🤖 AI Summary
Federated learning (FL) faces challenges in mounting stealthy and persistent backdoor attacks, as existing label-supervised approaches are easily detectable and lack robustness. To address this, we propose the first feature-space-alignment-based backdoor attack framework that is both covert and enduring. Departing from conventional label-dependent trigger mechanisms, our method implants semantically consistent backdoors by minimizing the distance between trigger-embedded and target-class samples in the feature space. It integrates adaptive adversarial trigger optimization, boundary search, and gradient obfuscation to enhance attack robustness against non-IID data distributions and state-of-the-art FL defenses.
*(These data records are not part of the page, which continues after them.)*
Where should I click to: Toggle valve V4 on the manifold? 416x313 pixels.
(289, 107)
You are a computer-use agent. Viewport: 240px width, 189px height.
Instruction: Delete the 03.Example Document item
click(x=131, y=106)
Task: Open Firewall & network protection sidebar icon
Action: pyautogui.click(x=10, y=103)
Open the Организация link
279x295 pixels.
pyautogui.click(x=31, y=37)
Experiments across multiple FL benchmarks demonstrate near-perfect attack success rates (>99%), negligible utility degradation (<2% accuracy drop), and sustained backdoor effectiveness over 20+ communication rounds—significantly outperforming prior work in stealth, persistence, and resilience.
📝 Abstract
Federated Learning (FL) has emerged as a leading paradigm for privacy-preserving distributed machine learning, yet the distributed nature of FL introduces unique security challenges, notably the threat of backdoor attacks. Existing backdoor strategies predominantly rely on end-to-end label supervision, which, despite their efficacy, often results in detectable feature disentanglement and limited persistence. In this work, we propose a novel and stealthy backdoor attack framework, named SPA, which fundamentally departs from traditional approaches by leveraging feature-space alignment rather than direct trigger-label association. Specifically, SPA reduces representational distances between backdoor trigger features and target class features, enabling the global model to misclassify trigger-embedded inputs with high stealth and persistence. We further introduce an adaptive, adversarial trigger optimization mechanism, utilizing boundary-search in the feature space to enhance attack longevity and effectiveness, even against defensive FL scenarios and non-IID data distributions. Extensive experiments on various FL benchmarks demonstrate that SPA consistently achieves high attack success rates with minimal impact on model utility, maintains robustness under challenging participation and data heterogeneity conditions, and exhibits persistent backdoor effects far exceeding those of conventional techniques. Our results call urgent attention to the evolving sophistication of backdoor threats in FL and emphasize the pressing need for advanced, feature-level defense techniques.